Task objective:
Copy task, pictures excluded: set down exactly the lines from the one containing "Instruction: Click the" to the end of the data below.

Extracted information:

# # # # # # #

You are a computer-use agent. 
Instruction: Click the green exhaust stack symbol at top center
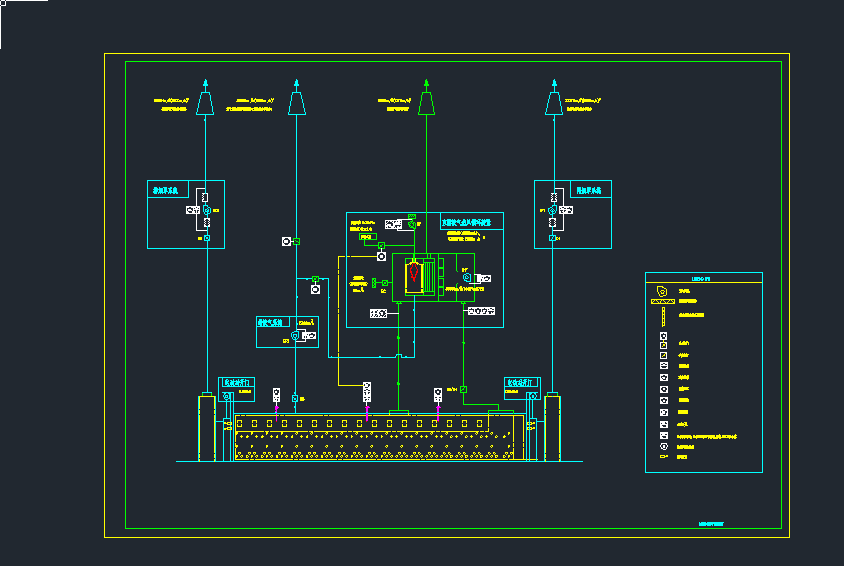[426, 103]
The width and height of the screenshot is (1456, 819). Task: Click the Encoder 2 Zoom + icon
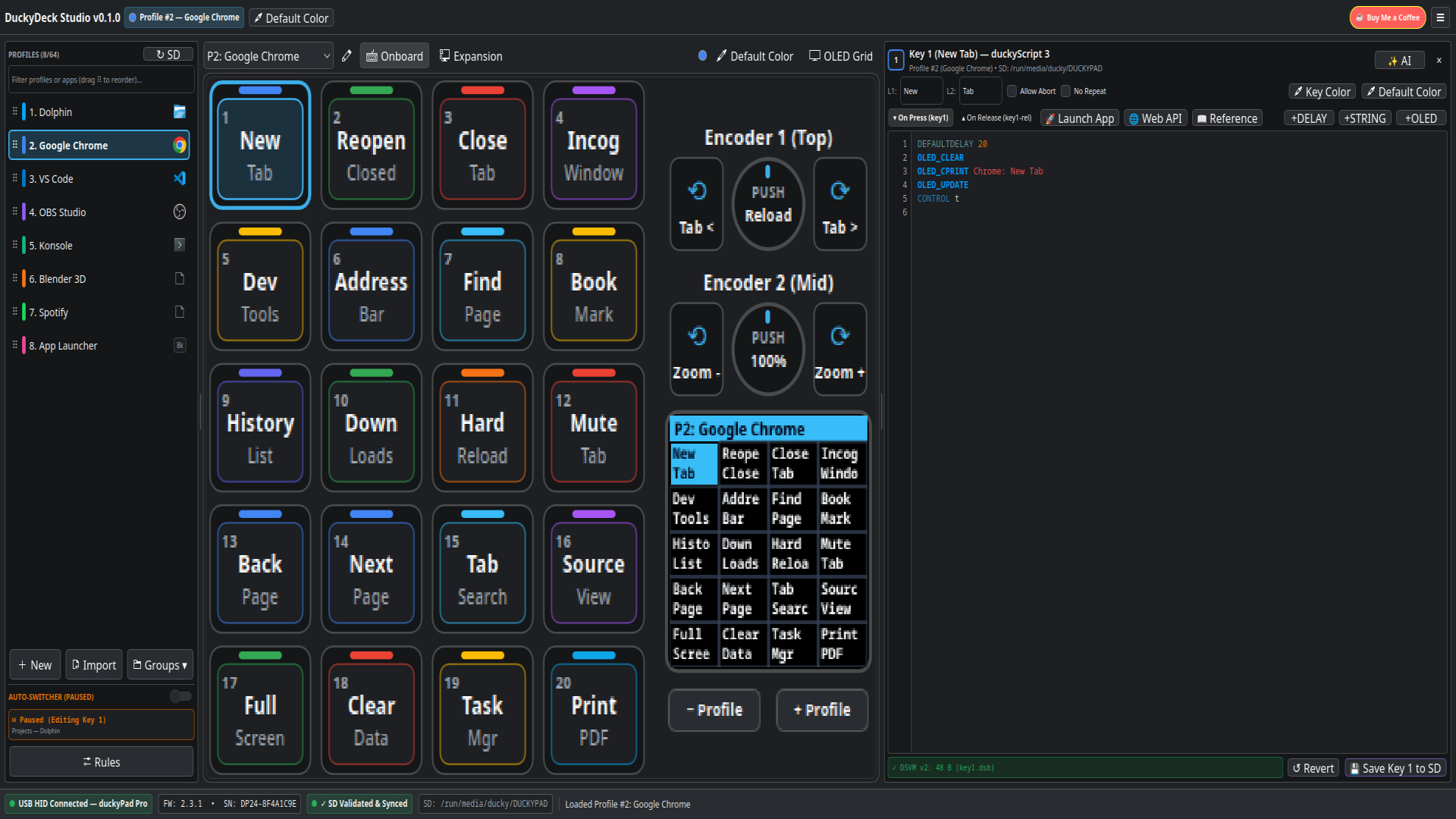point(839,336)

# # # # # # #

Response:
Instruction: Click the green exhaust stack symbol at top center
[426, 103]
The width and height of the screenshot is (1456, 819). Task: Click the Encoder 2 Zoom + icon
point(839,336)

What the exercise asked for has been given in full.